La factura la vamos a pagar, tarde o temprano. Por ahora, la ayuda “humanitaria” a la dictadura cubana —un régimen que nada tiene de humanista en tanto que oprime a su pueblo, le niega derechos y le cancela las más elementales libertades— no ha figurado todavía en la agenda de nuestro primer socio comercial (el país, miren ustedes, donde millones de compatriotas nuestros laboran para enviar las remesas que tanto alimentan la economía mexicana) como un asunto que necesite de intimidaciones y advertencias, así sea que Trump suelte sus acostumbradas bravatas. Tampoco ha llevado, ya en los hechos, a que el gobierno estadounidense emprenda acciones declaradamente punitivas en contra de México. Por ahora, lo repito.
Hablando de los intereses superiores de nuestra nación, la confraternización con las tiranías regionales no es la mejor manera de salvaguardarlos, así sea que en el oficialismo se invoquen razones históricas y que al espantajo del imperialismo yanqui se le responda, a estas alturas todavía, con la beligerante retórica de unos latinoamericanos agraviados en permanencia. Deberíamos, más bien, descartar dogmas y olvidarnos del victimismo doctrinario para cultivar, en un muy saludable proceso de actualización, el más rentable y beneficioso pragmatismo.
Es en verdad asombroso que sigan prevaleciendo los imperativos ideológicos siendo que chocan frontalmente con la realidad de la miseria sembrada por el socialismo, con la incontestable desdicha de millones de personas y, peor aún, con la siniestra crueldad de unos déspotas disfrazados de benefactores.

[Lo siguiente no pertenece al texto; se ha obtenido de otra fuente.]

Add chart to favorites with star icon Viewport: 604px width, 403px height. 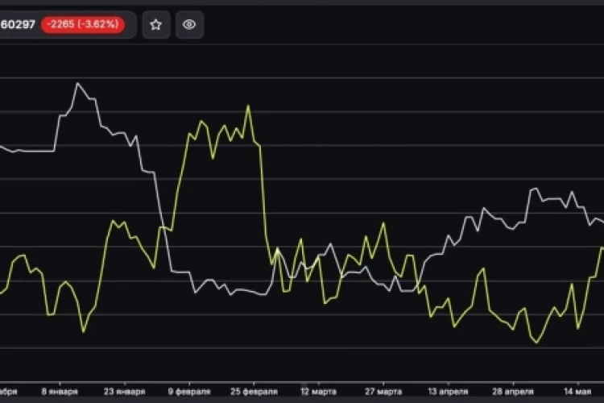click(x=156, y=25)
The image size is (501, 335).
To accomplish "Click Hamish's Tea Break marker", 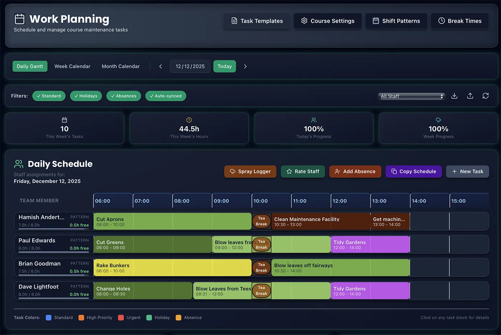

Nos solazamos en el encumbramiento de las más perniciosas políticas públicas —dispendios, decomisos, asistencialismos— enmarcadas en la obnubilada y sectaria adhesión a unos credos que no tienen fundamento alguno en lo material, ajenos a los más elementales principios económicos y al simple comportamiento natural de los humanos.
Venezuela, Cuba y Nicaragua no son los socios que necesitamos. Por más que se quieran paliar las penurias del pueblo cubano con petróleo regalado, la tiranía castrista es la gran culpable de sus infortunios. Pero, sobre todo, hay todo un tema geopolítico detrás de los reacomodos que están teniendo lugar en este subcontinente. Más allá de la mera cuestión moral, por pura conveniencia deberíamos de elegir el bando de los demócratas.